When we seated ourselves at the table my two new friends had lost their reserve. I saw that the alcohol had made it’s mark as I carried in the enormous plate of Tunisian style mussels (or for all I know, style Moroccan or Algerian; anyway the fragrance of cumin smelled mighty good).

Mussels North African style: 4 lbs of mussels (the big ones). Make a sauce of olive oil, finely chopped garlic and parsley, cumin, salt and pepper. Cook the mussels in a big pot until the open. Shell them. Keep one half of the shell, return the animal and fill it with this sublime sauce. Put all the half-shells on the barbecue until the edges start to brown. Serve hot.

Usually when I serve this feast to guests all conversation stops. The only sounds heard are the sounds of licking and Oooooohs, and AAAAAAhs! as well as: « a little more white wine please ».  It’s a great moment of orgasmic pleasure!

But on this famous night our two fishermen (lets call them TOTO and CONNO to keep things simple) were oblivious to my culinary talents; so distracted were they by a subject of prime importance: TOTO extolling the strength of his Sage rod and CONNO, that of his Loomis rod. The famous mussels had as much effect on them as Italian gelati has on esquimos. Never have I known such a failure. They downed my white Cotes-du-Rhone like it was Canada Dry. I determined to be stoic, well aware that the frustration was making my blood pressure rise. Then the plat de resistance arrived at the table. It’s a marvelous recipe that my friend Stephane L. gave me: Braised Pork cheeks. The dish is not expensive but it is time consuming and absolutely sublime; it melts in your mouth and renders you philosophic and loving, brief, it’s that kind of a dish, it’s opium, and yet…

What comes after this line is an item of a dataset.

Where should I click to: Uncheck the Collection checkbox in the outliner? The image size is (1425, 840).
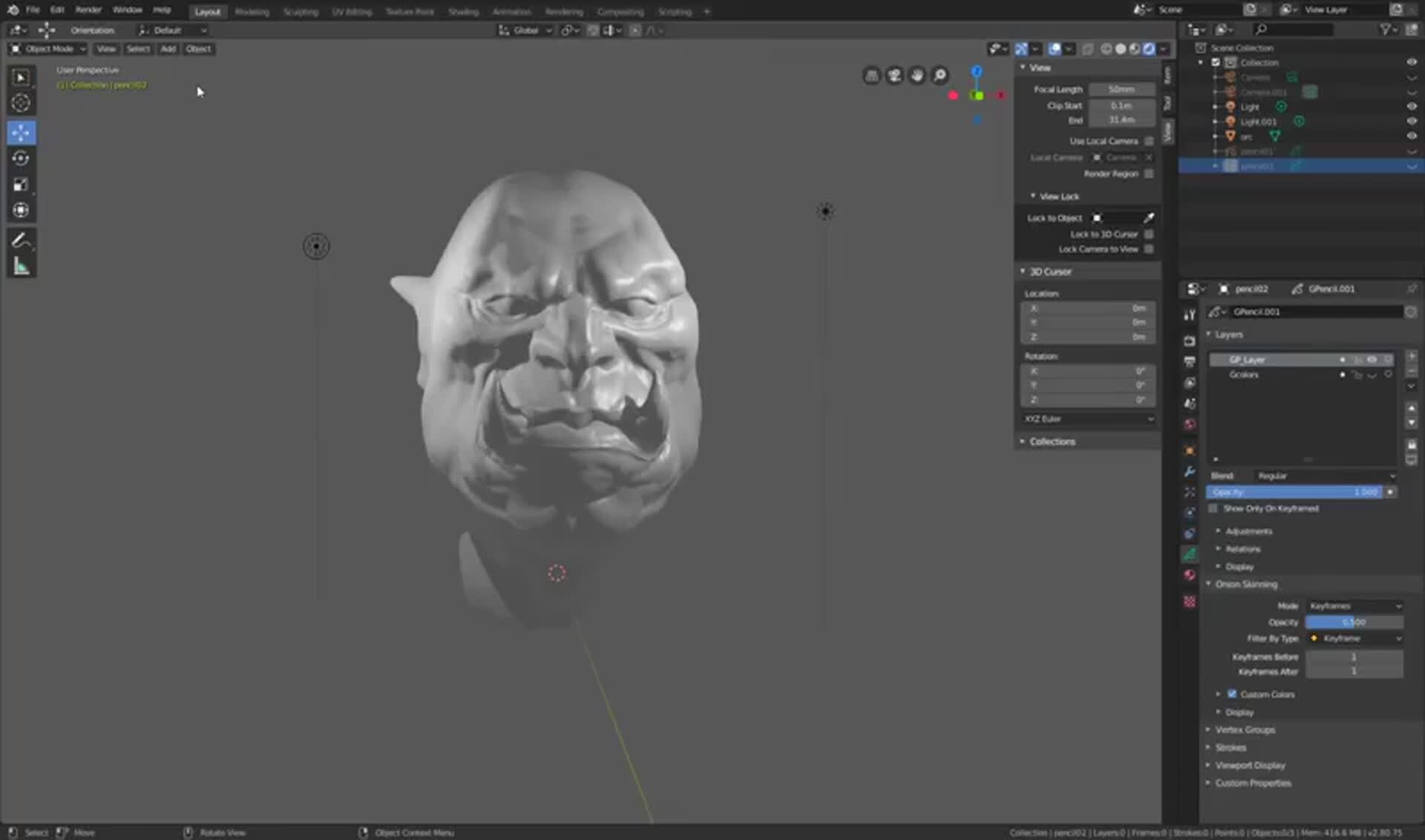[x=1215, y=62]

TOTO and CONNO had gone off on a fascinating discussion; the mounting of a Sumbimago Ephemeroptere fly, blah, blah, blah. « No », said CONNO, « for the tail of this fly you have to use two strands of copper colored chinchilla! »« Absolutely not » retorted TOTO, « The grand Skue clearly says to use 3 strands of hair from a lorraine zebra! As for the body dubbing, it’s evident that it’s the hair of the Kangaroo circled with a thread of gold from the Transvaal. »

« Kangaroo my ass » spit out CONNO, « what a joke, it’s absolutely known that it’s the skin of the Dragon du Komodo. Everybody knows that! »

At that moment my wife shot me a look that clearly said: « What pains in the ass these guys are, I feel like leaving the table right now. » I responded with a light grimace that said: « Do it.  Quietly go the garden and I’ll be right behind you ».

They didn’t even notice our absence, our specialists; they continued throwing out names of the most bizarre flys in existence. Us, we sat on a large rock in the garden. The night was magnificent. The stars were those you see in films, the milky way was so close you could walk on it. And little bats, gorged themselves on insects without worrying about their latin names. As it was a little chilly I hugged my wife close to me. She smelled so good. We laid down on the grass.